It has been said before, but it bears repeating: the shredding of the Bill of Rights has nothing at all to do with combatting terror and everything to do with shredding the Bill of Rights. From Adam Dick at The Ron Paul Institute for Peace & Propserity via antiwar.com:
It all started so “harmless.” The Federal Bureau of Investigation (FBI) wanted to access the information of a person being investigated for mass murder so, the FBI said, it could try to prevent more terrorist attacks.
A couple months later this has morphed into a situation where the FBI is offering to help police departments across America access secured information of any electronic device connected to criminal investigations and where members of the United States Senate are moving forward with legislation to force technology companies to give the government access to secured, including via encryption, electronic devices information.
First, the FBI’s bumbled handling of an iPhone connected to a mass killing in San Bernardino provided an opening for the FBI to seek a precedent-setting court order to require Apple to assist the government in overcoming the phone’s security. Rather convenient, one might say, for a government agency determined to search and seize with the minimum possible constraint. Then, when Apple resisted the court’s order that was obtained ex parte (without Apple being afforded an opportunity to present its opposing arguments), the FBI dropped the case, claiming it found people who helped it bypass the iPhone’s security. This is after the FBI had told the magistrate judge that the FBI needed Apple’s help to accomplish the task.
Now, a “law enforcement source” has told CBS News that “so far nothing of real significance has been found” on the San Bernardino iPhone. This latest development should come as no surprise. There were plenty of indications early on that the San Bernardino iPhone likely had very little to no information that would be helpful for pursuing the mass murder investigation or for protecting people from any potential terrorist attack.

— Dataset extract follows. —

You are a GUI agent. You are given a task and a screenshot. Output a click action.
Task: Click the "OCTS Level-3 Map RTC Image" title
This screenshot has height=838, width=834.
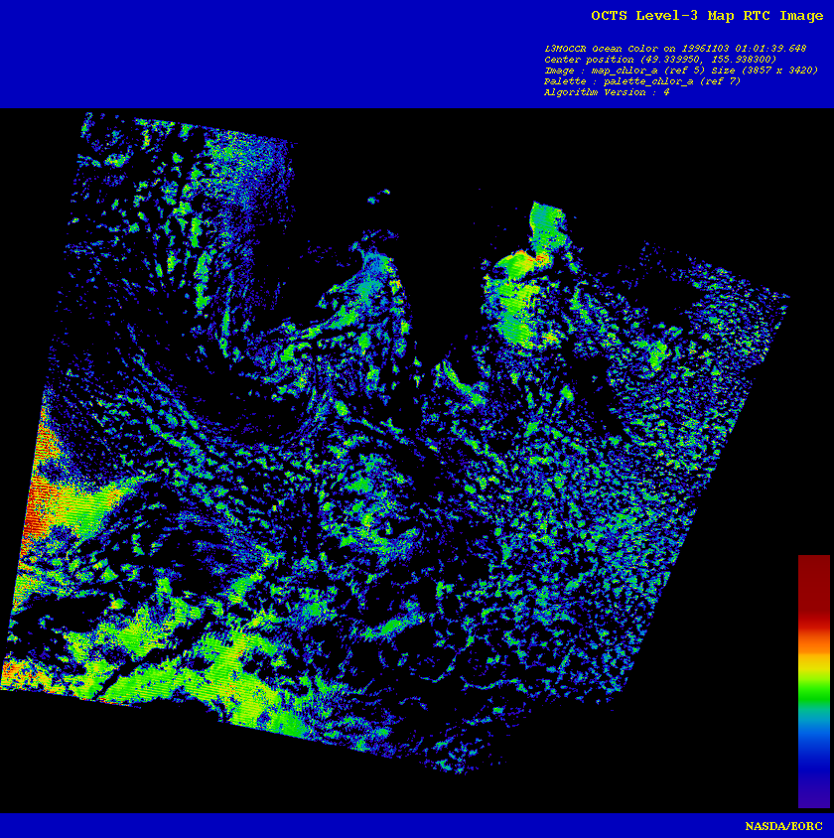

Jenna McLaughin summed up in a February 26 The Intercept article what seemed to be the FBI’s real motivation in seeking the court order: “It’s becoming increasingly clear that law enforcement doesn’t really think there’s any important data on San Bernardino killer Syed Rizwan Farook’s iPhone and that it has more precedent-setting value than investigative value.” McLaughlin then proceeds in her article to detail several reasons to believe there would be little to no investigative benefit gained from overcoming the iPhone’s security. Among other reasons, McLaughlin notes that the FBI already had “plenty of phone data, none of which indicated any overseas terror connection;” that the local police chief had said there was “a reasonably good chance that there is nothing of any value on the phone;” and that the iPhone was Farook’s employer-owned work phone that — unlike his laptop computer and two personal phones — he had not bothered to demolish.
The FBI’s effort to force Apple to overcome the San Bernardino iPhone’s security was never about one phone of one terrorist. Instead, it was about expanding the ability to overcome privacy protections of electronic devices via the courts after the executive branch had tried and failed in its effort to help bring through Congress legislation that would force companies to provide the government with “backdoor” access to electronic information.